■ Exercise objective:
Make an exact copy of the listing below. Pictures stay out of it.

■ Records provided:

Start of Block

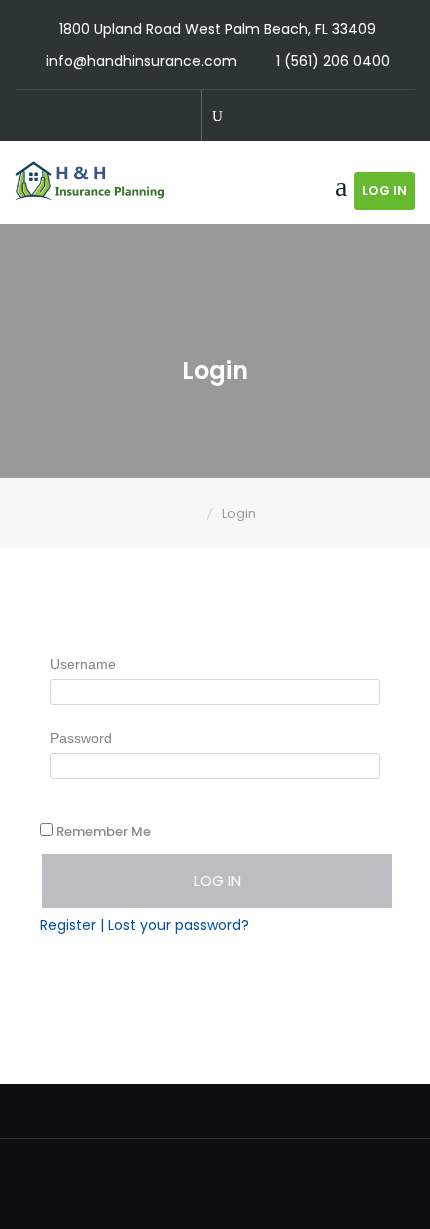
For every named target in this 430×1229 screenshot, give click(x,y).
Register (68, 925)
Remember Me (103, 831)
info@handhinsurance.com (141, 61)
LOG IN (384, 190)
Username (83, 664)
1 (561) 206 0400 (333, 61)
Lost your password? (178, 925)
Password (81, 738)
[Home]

End of Block

■ Solved problem:
For every named target in this 430×1229 screenshot, give click(x,y).
Register (68, 925)
Remember Me (103, 831)
info@handhinsurance.com (141, 61)
LOG IN (384, 190)
Username (83, 664)
1 (561) 206 0400 (333, 61)
Lost your password? (178, 925)
Password (81, 738)
[Home]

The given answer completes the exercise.